Saint Augustin
Abbaye de Klosterneuburg, Autriche
Croire dans le Christ, cela s’appelle la foi. Je comprends ce que tu dis : croire dans le Christ c’est la foi. Toi, écoute aussi un autre passage de l’Écriture : « Le juste vit de la foi. » Pratiquez la justice, croyez : « Le juste vit de la foi. » Il est difficile de mal vivre si l’on croit bien. Croyez de tout votre cœur, ne croyez pas de façon boiteuse, en hésitant. La foi est appelée ainsi parce que l’on fait ce que l’on dit. Lorsque tu dis le mot latin : « fides », deux syllabes se font entendre ; la première : « fi » évoque ce que l’on fait, la seconde : « des », ce que l’on dit. Je te demande donc : « Est-ce que tu crois ?» Tu dis : « Je crois. » Fais ce que tu dis, c’est cela la foi.
Moi, en effet, je puis entendre la voix de mon interlocuteur, mais je ne peux voir le cœur du croyant. Est-ce moi qui vous ai engagé pour travailler à la vigne, moi qui ne peux voir votre cœur ? Je ne vous ai pas engagé, je ne vous ai pas donné de travail, je n’ai pas préparé votre salaire. Je suis ouvrier comme vous ; je travaille dans cette vigne, selon mes forces. Celui qui m’a engagé sait dans quelle intention je travaille. Vous de même, vous pouvez entendre le son de ma voix, mais vous ne pouvez voir mon cœur. Découvrons notre cœur au Seigneur qui nous voit et travaillons de toutes nos forces. N’offensons pas celui qui nous a engagés, pour recevoir notre récompense sans avoir à rougir.
Nous aussi, bien-aimés, nous verrons un jour nos cœurs les uns les autres, mais plus tard. Pour le moment, nous sommes encore environnés des ténèbres de notre condition mortelle, et nous marchons à la lumière des Écritures, comme le dit l’Apôtre Pierre : « Nous tenons plus ferme la parole prophétique ; vous faites bien de la regarder comme une lampe qui brille dans un lieu obscur, jusqu’à ce que le jour vienne à poindre et que l’astre du matin se lève dans nos cœurs. » Par conséquent, mes bien-aimés, grâce à cette foi qui nous porte à croire en Dieu, nous sommes le jour, comparés à ceux qui ne croient pas. Lorsque nous ne croyions pas, nous étions nuit avec eux ; mais maintenant, nous sommes lumière, au témoignage de l’Apôtre : « Autrefois, vous étiez ténèbres, maintenant vous êtes lumière dans le Seigneur. » Et ailleurs : « Tous, vous êtes enfants de la lumière, fils du jour, nous ne sommes pas de la nuit, ni des ténèbres. » « Comme il sied en plein jour, conduisons-nous avec dignité. »
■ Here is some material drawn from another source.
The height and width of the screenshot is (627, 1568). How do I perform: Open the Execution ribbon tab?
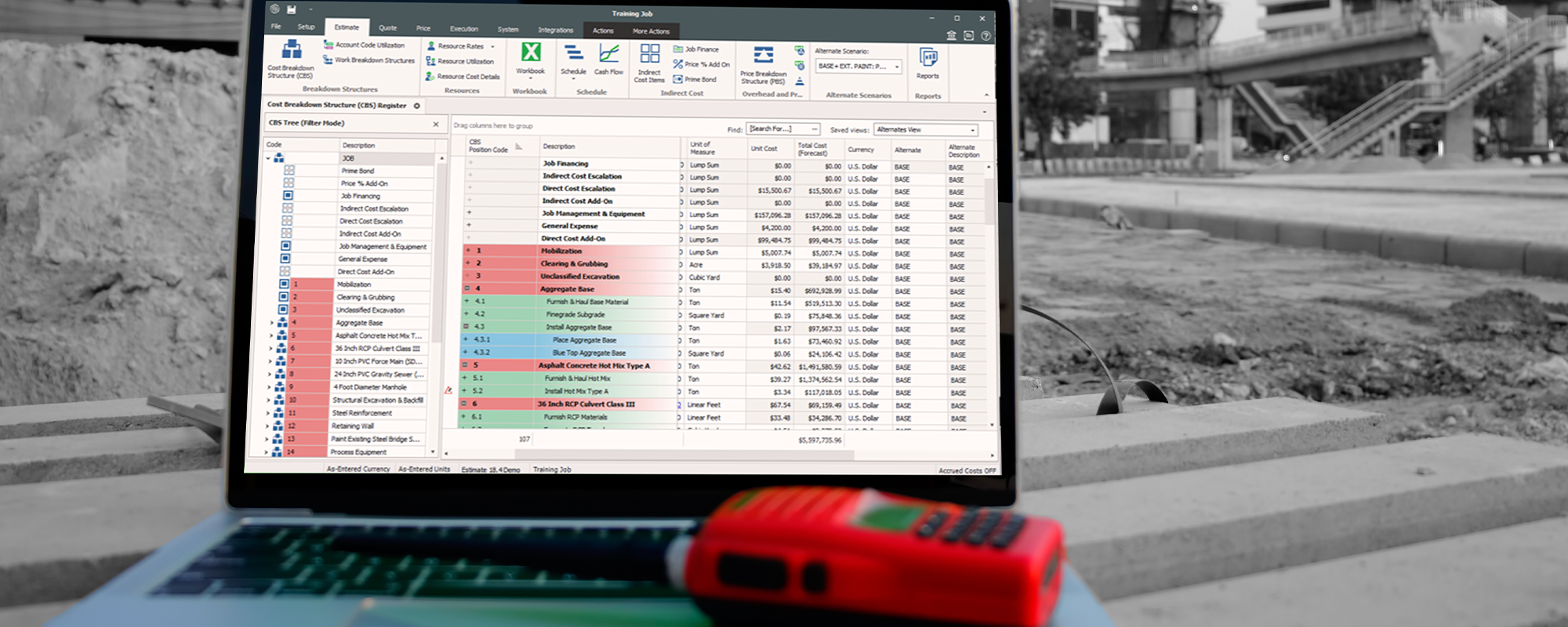click(x=463, y=29)
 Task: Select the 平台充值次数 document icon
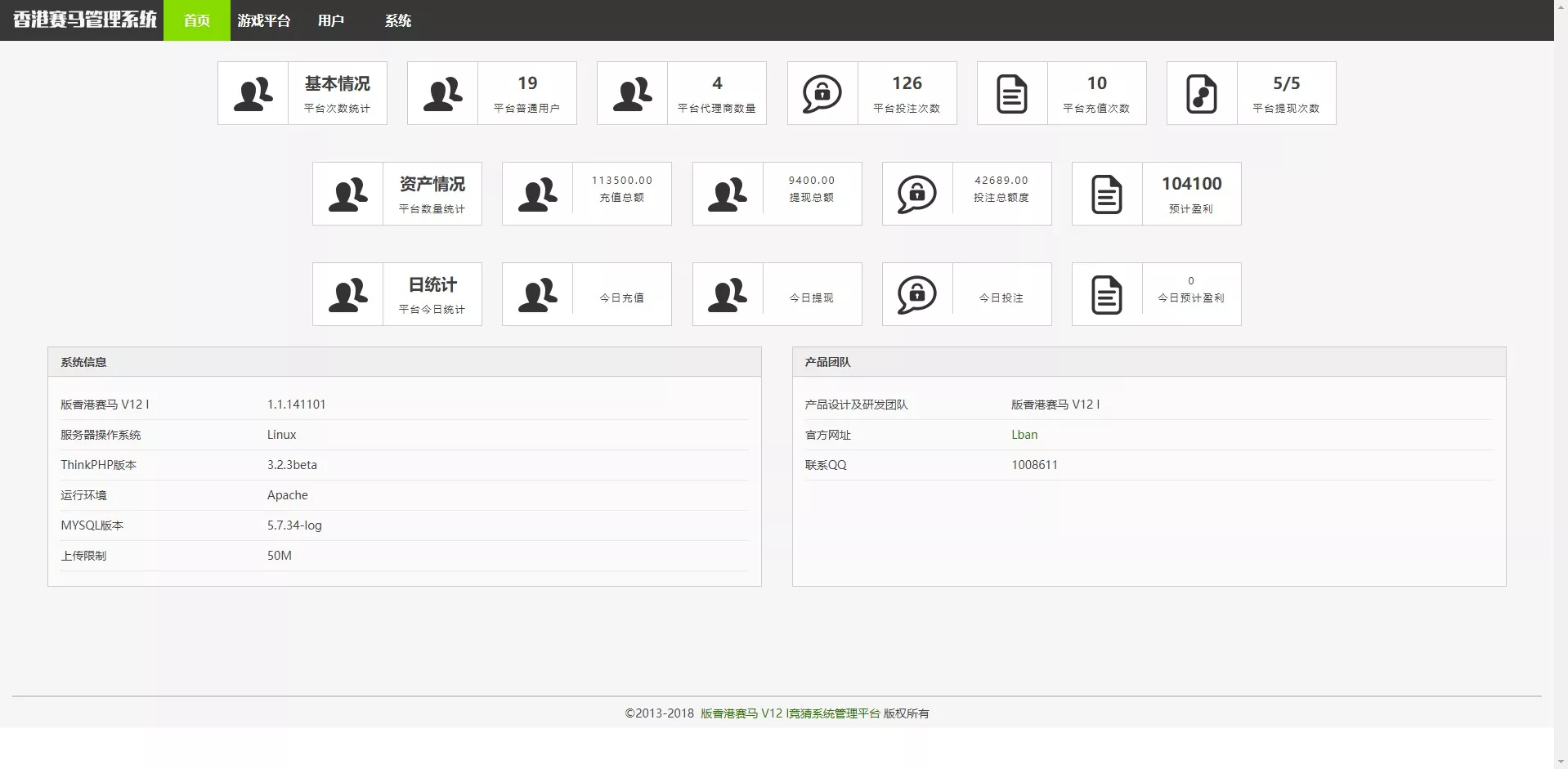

Nous sommes donc le jour, comparés à ceux qui n’ont pas la foi. Mais en comparaison de ce jour où les morts ressusciteront, où ce corps corruptible se revêtira d’incorruptibilité, où ce corps mortel revêtira l’immortalité, nous sommes encore la nuit. Nous considérant déjà comme le jour, l’Apôtre Jean dit : « Mes bien aimés, nous sommes maintenant enfants de Dieu. » Et pourtant, parce que c’est encore la nuit, qu’ajoute-t-il ? « Ce que nous serons n’a pas encore été manifesté. Nous savons que lors de cette manifestation, nous lui serons semblables, parce que nous le verrons tel qu’il est. »
Mais ceci est la récompense, non pas le travail. « Nous le verrons tel qu’il est », c’est la récompense. Alors ce sera le jour, un jour lumineux au possible. Conduisons-nous donc maintenant avec dignité en ce jour d’ici-bas ; encore dans cette nuit, ne nous jugeons pas les uns les autres.